> **Work task**: For the entries presented below, indicate the number of lines that include the word "legend", adding nothing else.

[Records for the task — start]

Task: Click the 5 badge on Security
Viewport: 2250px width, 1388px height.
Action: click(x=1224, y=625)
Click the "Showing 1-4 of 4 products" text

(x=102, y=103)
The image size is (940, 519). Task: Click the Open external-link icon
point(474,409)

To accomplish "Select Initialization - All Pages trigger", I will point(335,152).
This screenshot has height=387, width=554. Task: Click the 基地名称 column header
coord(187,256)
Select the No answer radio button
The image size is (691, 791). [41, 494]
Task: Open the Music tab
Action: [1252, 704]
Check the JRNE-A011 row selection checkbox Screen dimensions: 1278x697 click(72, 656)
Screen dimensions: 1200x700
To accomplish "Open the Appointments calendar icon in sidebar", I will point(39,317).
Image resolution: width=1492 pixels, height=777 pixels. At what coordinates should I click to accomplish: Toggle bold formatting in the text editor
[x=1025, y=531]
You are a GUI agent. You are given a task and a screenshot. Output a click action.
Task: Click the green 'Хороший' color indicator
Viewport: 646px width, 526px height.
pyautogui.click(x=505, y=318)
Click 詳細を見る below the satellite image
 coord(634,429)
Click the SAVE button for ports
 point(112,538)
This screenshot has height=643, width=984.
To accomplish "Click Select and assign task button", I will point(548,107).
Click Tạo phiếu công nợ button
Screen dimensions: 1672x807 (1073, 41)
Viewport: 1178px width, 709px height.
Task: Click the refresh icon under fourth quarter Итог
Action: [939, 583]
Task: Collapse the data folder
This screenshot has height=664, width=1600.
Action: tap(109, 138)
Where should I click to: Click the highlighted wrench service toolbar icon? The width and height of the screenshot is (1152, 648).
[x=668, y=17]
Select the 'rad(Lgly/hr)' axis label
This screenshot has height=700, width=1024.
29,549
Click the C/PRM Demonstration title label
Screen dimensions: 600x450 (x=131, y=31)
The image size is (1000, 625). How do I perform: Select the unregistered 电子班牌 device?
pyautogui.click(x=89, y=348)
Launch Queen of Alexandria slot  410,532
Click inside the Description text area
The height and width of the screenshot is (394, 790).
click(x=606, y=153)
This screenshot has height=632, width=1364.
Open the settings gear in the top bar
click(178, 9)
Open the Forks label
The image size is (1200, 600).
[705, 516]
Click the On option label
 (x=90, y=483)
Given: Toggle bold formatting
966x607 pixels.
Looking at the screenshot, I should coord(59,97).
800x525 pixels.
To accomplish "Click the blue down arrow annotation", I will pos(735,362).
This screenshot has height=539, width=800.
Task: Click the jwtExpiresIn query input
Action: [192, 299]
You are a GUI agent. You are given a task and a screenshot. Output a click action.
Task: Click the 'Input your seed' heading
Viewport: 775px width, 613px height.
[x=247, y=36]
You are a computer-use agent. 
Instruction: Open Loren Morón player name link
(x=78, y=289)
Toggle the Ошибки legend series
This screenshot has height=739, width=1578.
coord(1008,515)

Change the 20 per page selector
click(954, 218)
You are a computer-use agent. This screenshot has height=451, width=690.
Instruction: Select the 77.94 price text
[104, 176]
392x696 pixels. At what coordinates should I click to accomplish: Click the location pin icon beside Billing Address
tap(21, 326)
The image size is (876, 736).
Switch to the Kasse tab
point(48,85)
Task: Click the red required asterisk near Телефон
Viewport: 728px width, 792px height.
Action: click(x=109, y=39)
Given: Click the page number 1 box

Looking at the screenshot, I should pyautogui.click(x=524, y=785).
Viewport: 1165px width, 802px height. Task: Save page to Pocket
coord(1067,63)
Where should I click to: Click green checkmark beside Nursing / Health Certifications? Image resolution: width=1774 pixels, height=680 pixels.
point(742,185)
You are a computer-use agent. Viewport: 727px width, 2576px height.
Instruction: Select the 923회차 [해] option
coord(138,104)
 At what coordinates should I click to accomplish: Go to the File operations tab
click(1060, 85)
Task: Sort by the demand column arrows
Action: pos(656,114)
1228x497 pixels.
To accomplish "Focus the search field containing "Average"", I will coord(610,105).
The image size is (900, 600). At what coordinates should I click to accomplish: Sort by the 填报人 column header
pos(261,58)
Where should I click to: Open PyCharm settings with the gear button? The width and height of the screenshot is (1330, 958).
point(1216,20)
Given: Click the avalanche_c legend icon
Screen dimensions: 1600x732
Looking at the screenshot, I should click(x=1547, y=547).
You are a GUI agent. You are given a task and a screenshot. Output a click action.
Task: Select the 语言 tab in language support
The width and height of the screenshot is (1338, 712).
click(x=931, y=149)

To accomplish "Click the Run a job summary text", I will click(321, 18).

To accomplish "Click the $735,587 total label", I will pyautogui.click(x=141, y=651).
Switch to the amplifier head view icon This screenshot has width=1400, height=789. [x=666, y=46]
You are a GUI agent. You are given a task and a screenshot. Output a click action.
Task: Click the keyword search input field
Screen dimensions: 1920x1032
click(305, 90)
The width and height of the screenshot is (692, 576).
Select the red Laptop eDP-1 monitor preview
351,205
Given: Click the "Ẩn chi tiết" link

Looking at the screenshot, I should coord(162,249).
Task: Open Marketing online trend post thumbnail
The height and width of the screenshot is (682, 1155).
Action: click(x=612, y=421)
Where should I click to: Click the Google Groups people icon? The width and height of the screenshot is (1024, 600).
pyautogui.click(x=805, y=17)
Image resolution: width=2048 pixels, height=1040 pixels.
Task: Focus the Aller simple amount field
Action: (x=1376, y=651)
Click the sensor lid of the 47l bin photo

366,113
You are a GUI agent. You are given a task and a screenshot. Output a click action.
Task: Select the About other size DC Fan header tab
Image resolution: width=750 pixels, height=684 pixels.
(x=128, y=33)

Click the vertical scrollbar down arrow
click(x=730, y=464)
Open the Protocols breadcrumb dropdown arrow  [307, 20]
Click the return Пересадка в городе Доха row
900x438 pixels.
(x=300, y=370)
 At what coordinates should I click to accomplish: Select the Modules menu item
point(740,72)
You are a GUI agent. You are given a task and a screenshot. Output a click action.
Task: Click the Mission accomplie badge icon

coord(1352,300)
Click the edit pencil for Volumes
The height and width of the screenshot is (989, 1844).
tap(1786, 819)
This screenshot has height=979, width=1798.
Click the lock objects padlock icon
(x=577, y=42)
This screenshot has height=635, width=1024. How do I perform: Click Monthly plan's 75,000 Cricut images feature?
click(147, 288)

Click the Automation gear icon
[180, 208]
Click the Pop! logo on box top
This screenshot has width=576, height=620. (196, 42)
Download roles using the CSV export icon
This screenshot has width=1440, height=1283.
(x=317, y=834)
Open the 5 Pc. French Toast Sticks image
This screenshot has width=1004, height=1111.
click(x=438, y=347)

[Records for the task — finish]

> **Response to the exercise**: 2